42 Ga. App. 293 | Ga. Ct. App. | 1930
1. Where, by the terms of a contract in which one of the parties is denominated the “lessor” and the other party the “lessee,” the lessor leases to the other party the exclusive right, within a certain period of time and within a designated territory, to exhibit designated moving pictures which the lessor agrees to deliver to the lessee at stated intervals during the life of the contract, the lessee agreeing to accept and to pay the lessor a fixed sum of money for each picture when delivered, and where the lessor complies with his part of the contract, the lessee is under an unconditional obligation to accept the pictures under the terms of the contract, and to pay therefor the sums stipulated in the contract; and a refusal by the lessee to accept the pictures constitutes a breach of the contract, and the lessor is entitled to recover damages therefor. Arthur C. Bromberg Attractions v. Chesterfield &c. Corporation, 40 Ga. App. 788 (151 S. E. 567). Under the foregoing ruling and the facts of the instant case, the petition set out a cause of action, and the demurrers, both general and special, were properly overruled.
2. Where the lessor in such a contract brings an action for damages against the lessee for a breach of the contract, and alleges that his damages were the total of the fixed amounts to be paid under the contract for the pictures, and proves upon the trial the execution of the contract and a breach thereof by the lessee, a prima facie case in favor of the plaintiff for the full amount sued for is made out, and the burden is then upon the defendant to prove that the plaintiff could have lessened its damages, and such proof should include sufficient data to allow the jury to reasonably estimate how much the damages could have been mitigated. Vitagraph v. Liberty Theatres, 197 Cal. 694 (242 Pac. 709), and cit.; Branch v. Johnson, 9 Ga.

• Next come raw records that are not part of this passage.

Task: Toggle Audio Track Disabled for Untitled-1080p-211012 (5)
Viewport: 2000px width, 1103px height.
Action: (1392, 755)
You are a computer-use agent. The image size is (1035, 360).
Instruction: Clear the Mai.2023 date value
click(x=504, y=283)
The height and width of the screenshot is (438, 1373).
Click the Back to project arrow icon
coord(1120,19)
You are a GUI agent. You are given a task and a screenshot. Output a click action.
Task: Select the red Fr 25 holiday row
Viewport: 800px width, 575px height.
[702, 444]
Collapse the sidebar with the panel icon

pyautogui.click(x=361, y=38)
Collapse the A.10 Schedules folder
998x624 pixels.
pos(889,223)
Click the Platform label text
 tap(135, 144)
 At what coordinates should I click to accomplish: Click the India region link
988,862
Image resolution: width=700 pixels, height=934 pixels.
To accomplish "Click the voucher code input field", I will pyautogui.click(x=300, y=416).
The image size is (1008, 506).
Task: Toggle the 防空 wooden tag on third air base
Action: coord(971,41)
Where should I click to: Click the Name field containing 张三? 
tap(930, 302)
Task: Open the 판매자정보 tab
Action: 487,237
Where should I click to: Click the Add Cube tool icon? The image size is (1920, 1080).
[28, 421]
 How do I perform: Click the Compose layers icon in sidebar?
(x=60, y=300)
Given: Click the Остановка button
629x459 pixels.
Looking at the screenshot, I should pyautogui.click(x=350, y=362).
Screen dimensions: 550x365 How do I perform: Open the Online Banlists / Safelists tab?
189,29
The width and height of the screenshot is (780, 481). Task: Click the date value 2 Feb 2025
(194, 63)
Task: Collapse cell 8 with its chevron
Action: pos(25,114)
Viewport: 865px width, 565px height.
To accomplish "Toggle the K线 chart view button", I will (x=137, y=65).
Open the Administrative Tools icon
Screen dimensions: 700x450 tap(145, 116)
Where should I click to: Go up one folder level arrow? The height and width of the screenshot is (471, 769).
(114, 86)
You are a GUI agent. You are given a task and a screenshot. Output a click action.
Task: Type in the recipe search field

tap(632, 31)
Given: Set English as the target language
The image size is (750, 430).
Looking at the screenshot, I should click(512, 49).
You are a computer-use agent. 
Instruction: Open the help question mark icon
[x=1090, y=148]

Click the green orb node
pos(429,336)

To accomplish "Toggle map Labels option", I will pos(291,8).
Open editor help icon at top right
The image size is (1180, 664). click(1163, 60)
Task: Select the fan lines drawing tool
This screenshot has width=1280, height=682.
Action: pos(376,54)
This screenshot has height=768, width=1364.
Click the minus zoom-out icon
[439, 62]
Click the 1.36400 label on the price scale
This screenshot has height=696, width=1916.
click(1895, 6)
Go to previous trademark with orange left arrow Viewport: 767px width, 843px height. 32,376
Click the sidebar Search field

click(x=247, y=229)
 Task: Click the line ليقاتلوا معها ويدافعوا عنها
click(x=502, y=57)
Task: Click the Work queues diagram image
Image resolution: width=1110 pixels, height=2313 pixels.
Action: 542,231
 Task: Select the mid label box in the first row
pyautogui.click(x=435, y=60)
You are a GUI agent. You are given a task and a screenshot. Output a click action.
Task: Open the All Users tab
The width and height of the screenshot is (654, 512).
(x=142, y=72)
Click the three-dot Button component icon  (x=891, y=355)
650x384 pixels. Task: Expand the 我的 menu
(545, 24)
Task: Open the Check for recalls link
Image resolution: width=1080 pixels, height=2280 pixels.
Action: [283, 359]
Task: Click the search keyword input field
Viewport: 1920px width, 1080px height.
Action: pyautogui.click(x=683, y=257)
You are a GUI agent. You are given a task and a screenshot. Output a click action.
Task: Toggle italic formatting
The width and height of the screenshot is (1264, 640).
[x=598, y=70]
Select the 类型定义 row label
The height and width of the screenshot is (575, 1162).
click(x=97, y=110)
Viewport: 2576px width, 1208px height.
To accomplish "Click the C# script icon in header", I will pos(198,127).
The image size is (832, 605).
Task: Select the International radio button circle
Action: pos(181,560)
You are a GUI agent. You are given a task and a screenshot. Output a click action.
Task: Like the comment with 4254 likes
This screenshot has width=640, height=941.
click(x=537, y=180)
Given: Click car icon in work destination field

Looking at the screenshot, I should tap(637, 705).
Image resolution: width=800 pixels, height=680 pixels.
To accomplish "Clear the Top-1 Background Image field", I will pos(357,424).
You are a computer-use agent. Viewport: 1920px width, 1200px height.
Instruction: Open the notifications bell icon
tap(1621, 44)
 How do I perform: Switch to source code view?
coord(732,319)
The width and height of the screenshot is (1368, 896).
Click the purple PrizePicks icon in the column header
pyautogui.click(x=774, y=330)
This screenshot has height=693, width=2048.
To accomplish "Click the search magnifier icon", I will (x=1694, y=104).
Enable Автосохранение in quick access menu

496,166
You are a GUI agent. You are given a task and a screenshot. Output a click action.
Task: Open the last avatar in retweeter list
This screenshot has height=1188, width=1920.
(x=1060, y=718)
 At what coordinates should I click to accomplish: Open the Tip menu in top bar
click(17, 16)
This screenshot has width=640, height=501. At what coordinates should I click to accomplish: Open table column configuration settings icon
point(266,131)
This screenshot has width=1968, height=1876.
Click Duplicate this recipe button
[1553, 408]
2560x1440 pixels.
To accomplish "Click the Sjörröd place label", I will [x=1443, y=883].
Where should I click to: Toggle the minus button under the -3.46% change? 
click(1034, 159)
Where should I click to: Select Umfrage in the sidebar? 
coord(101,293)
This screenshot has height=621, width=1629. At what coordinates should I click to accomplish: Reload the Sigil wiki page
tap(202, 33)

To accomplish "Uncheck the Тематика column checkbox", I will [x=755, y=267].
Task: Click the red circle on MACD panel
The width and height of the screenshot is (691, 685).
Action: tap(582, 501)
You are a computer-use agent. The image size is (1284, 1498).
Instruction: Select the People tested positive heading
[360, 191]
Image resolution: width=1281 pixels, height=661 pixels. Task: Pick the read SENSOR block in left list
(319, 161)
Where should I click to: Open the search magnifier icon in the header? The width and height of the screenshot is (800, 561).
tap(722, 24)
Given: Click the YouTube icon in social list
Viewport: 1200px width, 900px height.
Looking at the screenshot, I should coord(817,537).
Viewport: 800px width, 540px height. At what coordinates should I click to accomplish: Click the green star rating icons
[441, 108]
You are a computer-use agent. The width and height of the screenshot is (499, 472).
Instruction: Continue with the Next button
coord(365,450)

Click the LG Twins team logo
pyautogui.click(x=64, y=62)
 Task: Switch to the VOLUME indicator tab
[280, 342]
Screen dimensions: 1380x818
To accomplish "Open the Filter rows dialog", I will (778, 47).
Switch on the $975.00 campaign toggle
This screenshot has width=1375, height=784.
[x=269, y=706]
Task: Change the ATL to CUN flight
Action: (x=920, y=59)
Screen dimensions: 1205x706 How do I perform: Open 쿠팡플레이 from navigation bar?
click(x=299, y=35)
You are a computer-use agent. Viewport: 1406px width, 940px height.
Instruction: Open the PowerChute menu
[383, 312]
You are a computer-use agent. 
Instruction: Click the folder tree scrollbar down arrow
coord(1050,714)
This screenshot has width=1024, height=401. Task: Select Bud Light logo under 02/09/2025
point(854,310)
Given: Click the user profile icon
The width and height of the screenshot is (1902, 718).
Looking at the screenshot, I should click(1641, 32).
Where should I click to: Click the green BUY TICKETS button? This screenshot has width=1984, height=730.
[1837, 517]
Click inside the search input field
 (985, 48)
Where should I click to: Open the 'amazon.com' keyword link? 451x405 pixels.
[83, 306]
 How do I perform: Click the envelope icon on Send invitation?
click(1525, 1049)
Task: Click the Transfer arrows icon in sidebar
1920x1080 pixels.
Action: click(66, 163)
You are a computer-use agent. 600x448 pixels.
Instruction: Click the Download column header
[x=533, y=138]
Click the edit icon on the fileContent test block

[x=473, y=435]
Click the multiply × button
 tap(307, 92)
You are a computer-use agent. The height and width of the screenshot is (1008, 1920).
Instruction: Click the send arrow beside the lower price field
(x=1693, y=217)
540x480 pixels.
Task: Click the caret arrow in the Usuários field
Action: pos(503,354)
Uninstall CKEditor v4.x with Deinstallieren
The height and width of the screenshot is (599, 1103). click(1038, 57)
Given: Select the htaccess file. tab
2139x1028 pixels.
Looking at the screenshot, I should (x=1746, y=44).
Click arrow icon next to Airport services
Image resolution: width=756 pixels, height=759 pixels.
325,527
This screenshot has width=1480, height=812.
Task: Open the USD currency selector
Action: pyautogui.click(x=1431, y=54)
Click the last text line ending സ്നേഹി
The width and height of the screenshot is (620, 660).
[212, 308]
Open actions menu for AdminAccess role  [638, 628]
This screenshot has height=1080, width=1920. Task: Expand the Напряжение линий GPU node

App. 699 (1-d) (71 S. E. 1123). Under the foregoing ruling and the facts of the instant case, the court did not err in directing a verdict in favor of the plaintiff for the full amount sued for, or thereafter in refusing to grant a new trial.
3. The special grounds of the motion for a new trial, not having been insisted upon in the brief of counsel for the plaintiff in error, are treated as abandoned.